Total joint replacement is known for its success in the outpatient setting, but for one surgeon that has caused complications in some of his patients.
Anthony Melillo, MD, discussed those challenges with Becker’s.
Note: This response was lightly edited for clarity.
Question: How do you approach payer negotiations — particularly with commercial plans that may be resistant to the shift from inpatient to outpatient total joints?
Dr. Anthony Melillo. Bay Oaks Orthopaedics & Sports Medicine (Houston): The vast majority of the commercial payers classify total joint replacements as “outpatient.” The sole purpose is to save money for insurance companies since their contractual obligation is thousands of dollars less than inpatient status.

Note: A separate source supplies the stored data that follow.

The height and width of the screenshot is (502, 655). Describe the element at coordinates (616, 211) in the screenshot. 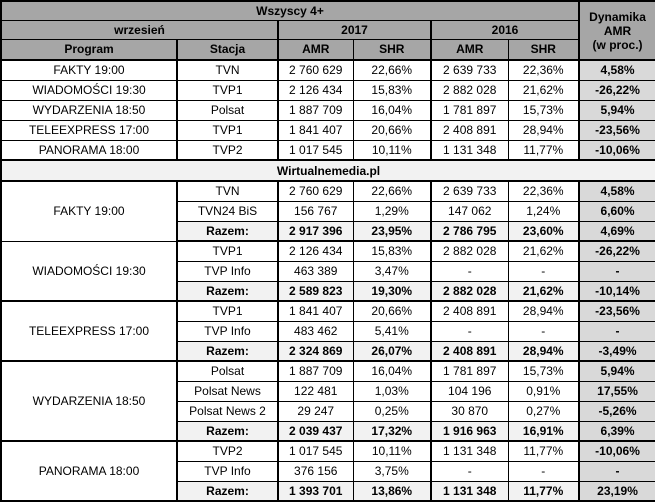

I see `dynamics-cell: 6,60%` at that location.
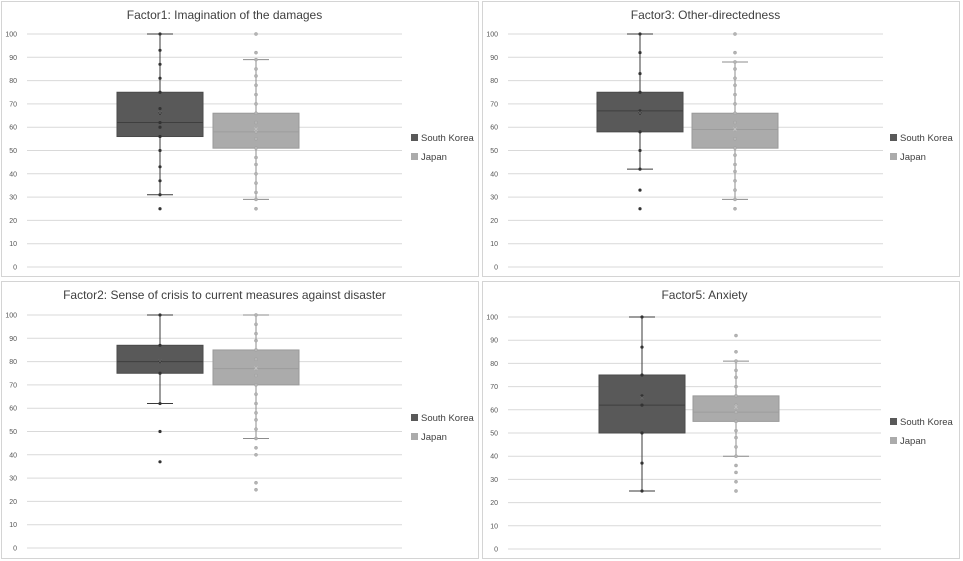 This screenshot has height=561, width=963. Describe the element at coordinates (736, 408) in the screenshot. I see `box-iqr` at that location.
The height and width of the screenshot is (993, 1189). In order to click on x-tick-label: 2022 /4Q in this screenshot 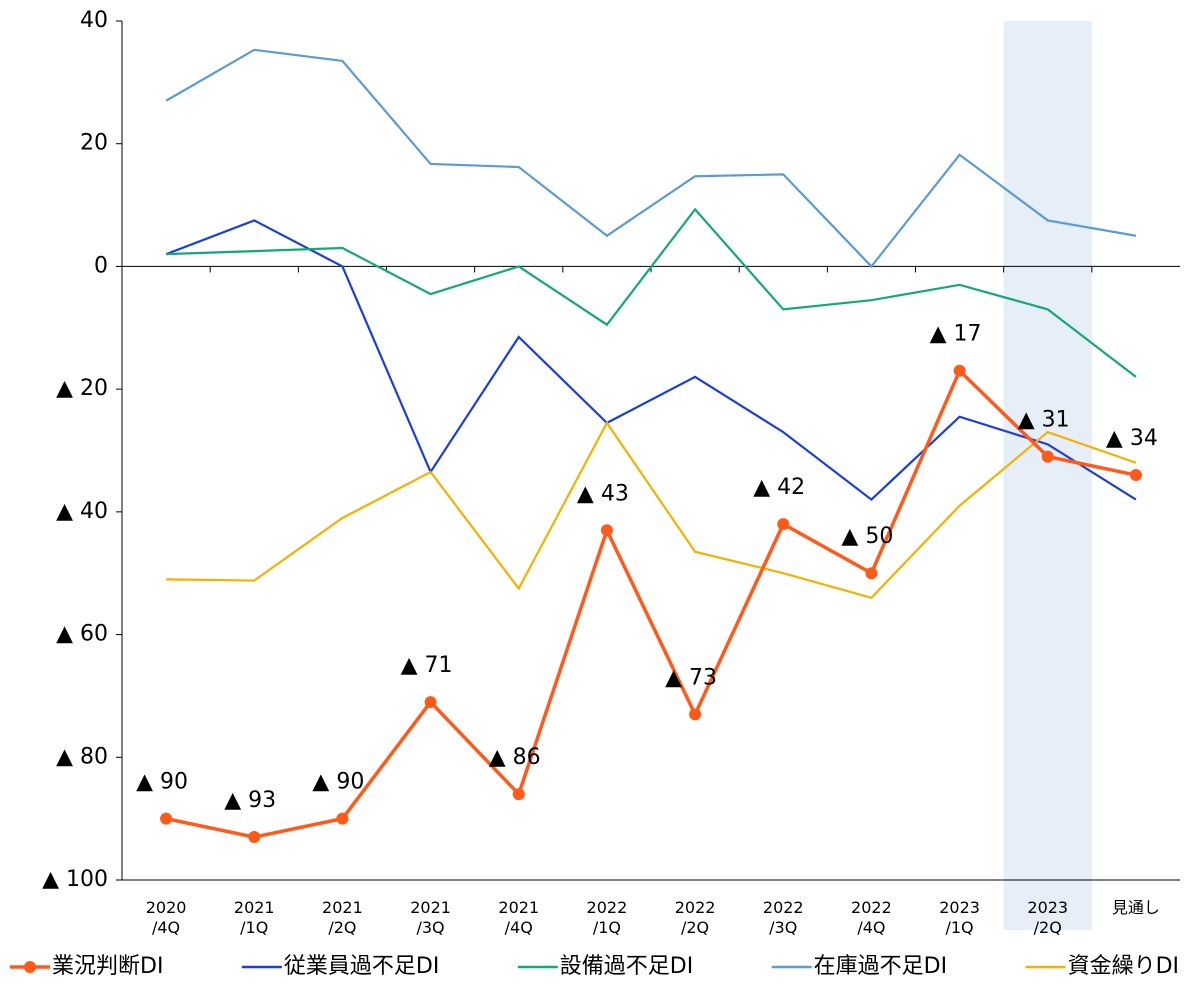, I will do `click(872, 918)`.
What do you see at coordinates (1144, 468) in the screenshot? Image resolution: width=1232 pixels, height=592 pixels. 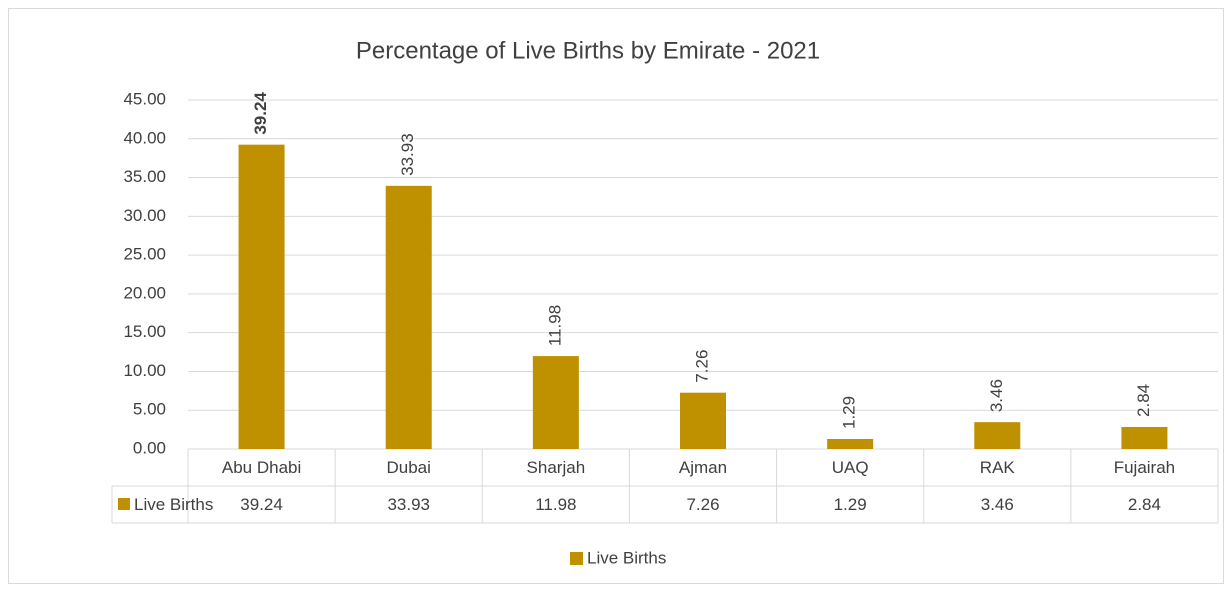 I see `x-tick-label: Fujairah` at bounding box center [1144, 468].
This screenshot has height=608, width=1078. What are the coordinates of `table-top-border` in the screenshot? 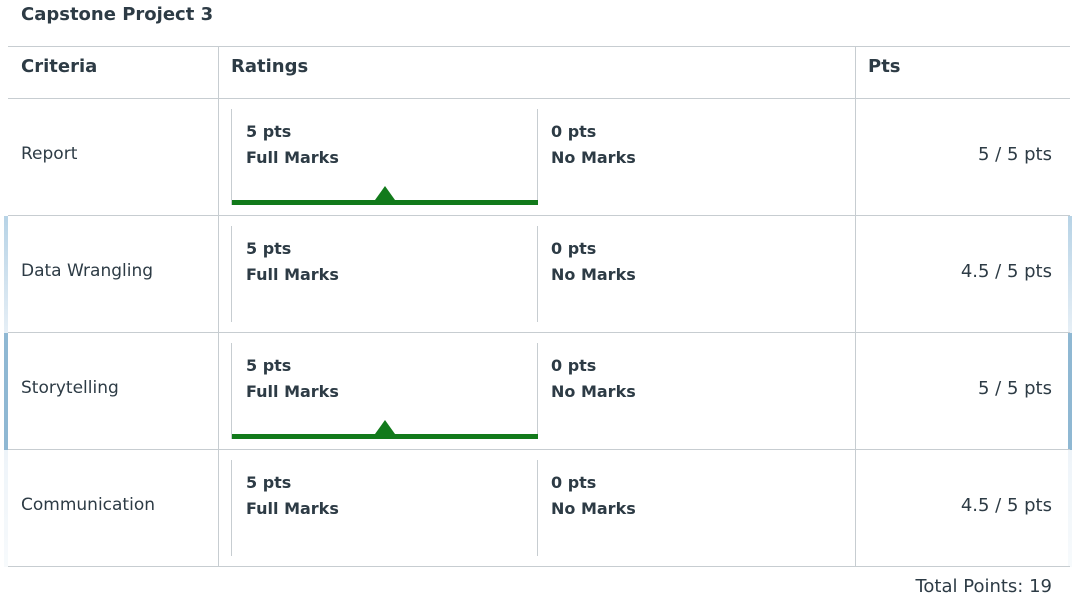 It's located at (539, 46).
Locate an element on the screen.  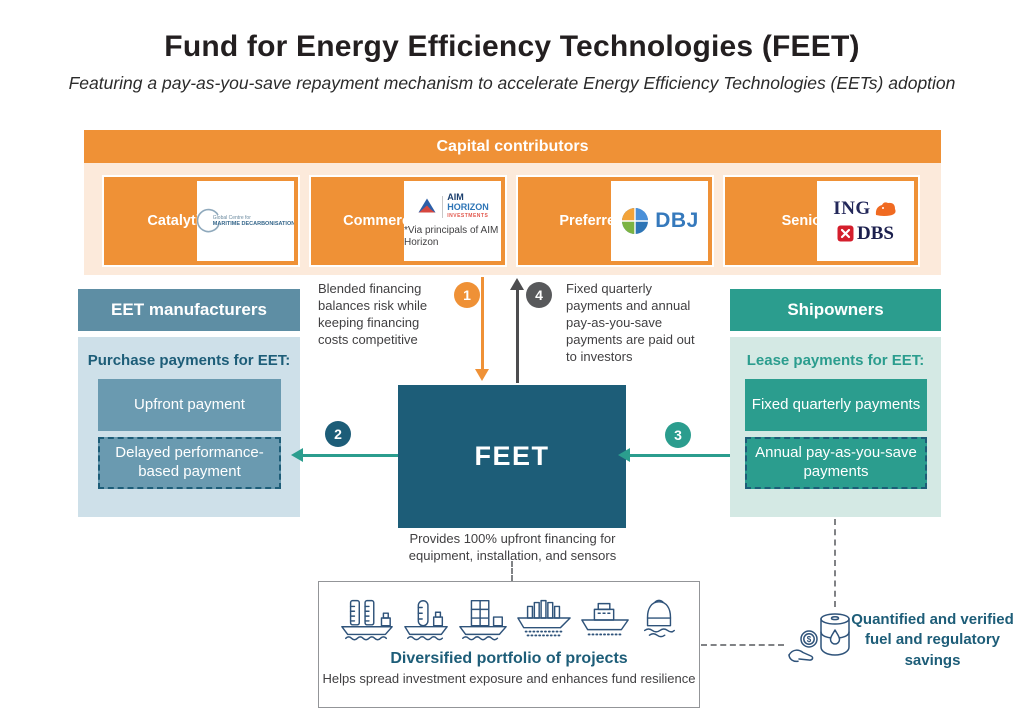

The issue is that the majority of patients that require total joint replacements are older & have more medical issues. Outpatient joint replacements are appropriate for a very narrow group of patients; they require more pre-operative counseling and more intensive immediate follow up by the hospital/surgeon. None of these are financially compensated by insurance companies.
I send all my patients to an internal medicine doctor for adequate pre-op medical optimization before all my total joint replacement surgeries. This prevents complications and usually documents a higher level of complexity that justified an “inpatient” classification.

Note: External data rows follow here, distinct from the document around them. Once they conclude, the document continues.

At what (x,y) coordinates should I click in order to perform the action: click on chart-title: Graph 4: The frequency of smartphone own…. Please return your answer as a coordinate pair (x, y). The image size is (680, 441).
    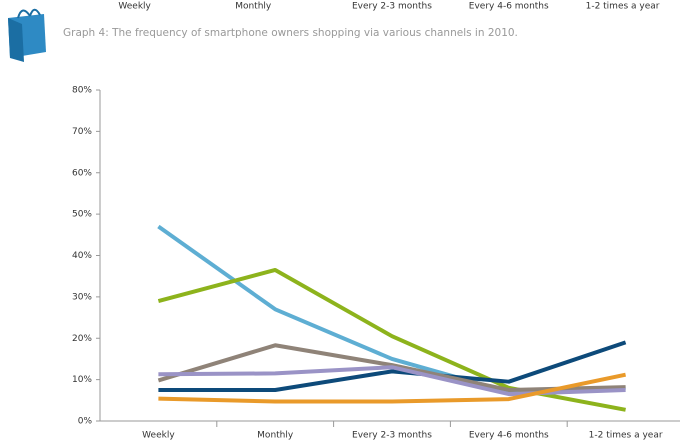
    Looking at the image, I should click on (290, 33).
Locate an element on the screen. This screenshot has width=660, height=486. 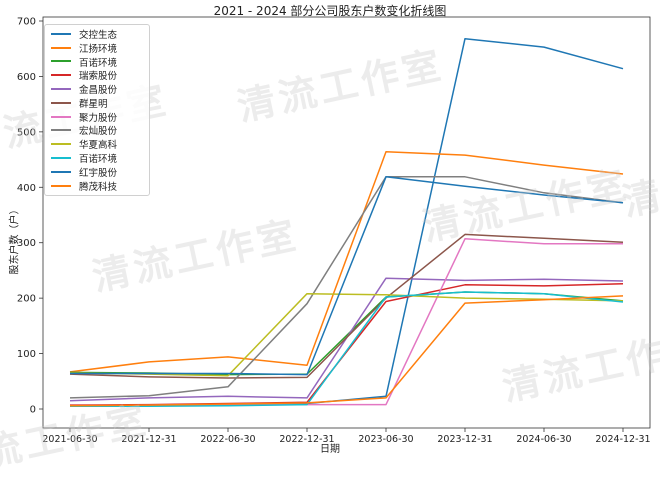
legend-item: 宏灿股份 is located at coordinates (97, 131).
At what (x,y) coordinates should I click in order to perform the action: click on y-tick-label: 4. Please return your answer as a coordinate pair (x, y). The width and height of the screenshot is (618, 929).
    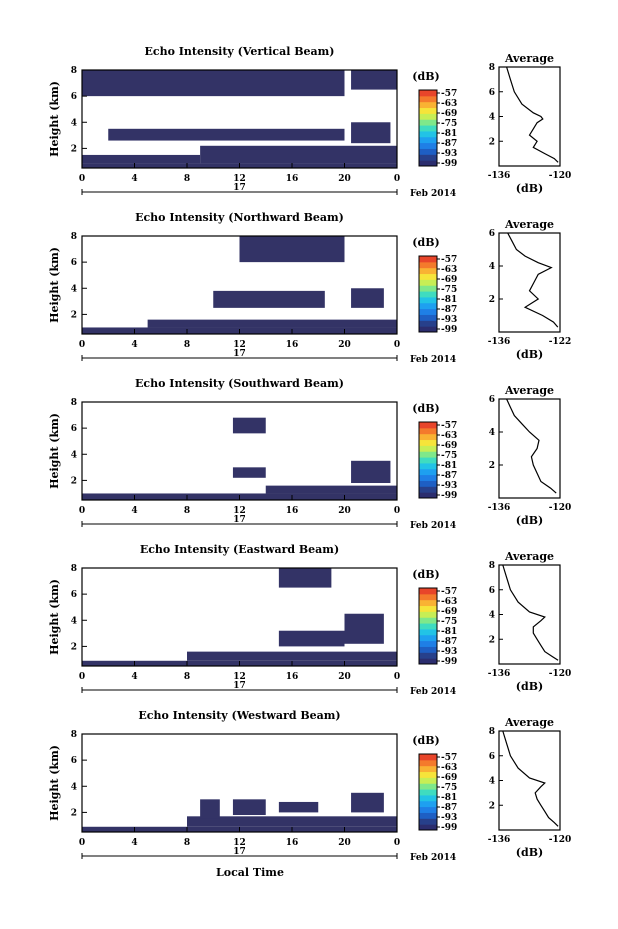
    Looking at the image, I should click on (74, 123).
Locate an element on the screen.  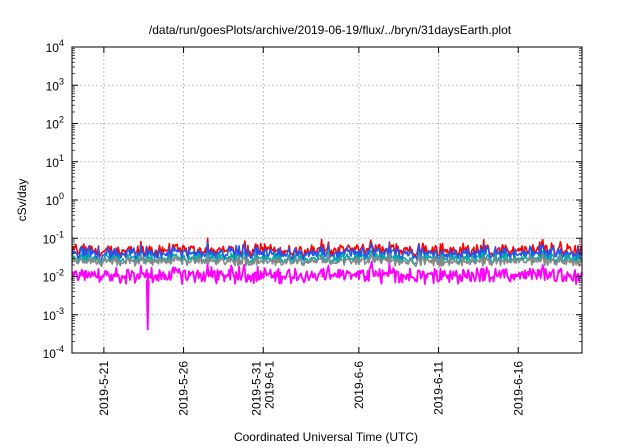
series-spike is located at coordinates (148, 305).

There are times when an “outpatient” classification is upgraded to “inpatient” after the surgery if medical issues arise: blood loss; intractable pain; etc.
Finally, it is my professional opinion that only the insurance company benefits from “outpatient” joint replacements. The added burden falls on the patient; their family and the surgeon.
Would you want your family member to have a major surgery and you be responsible for the nursing/medical care for the initial 24-36 hours?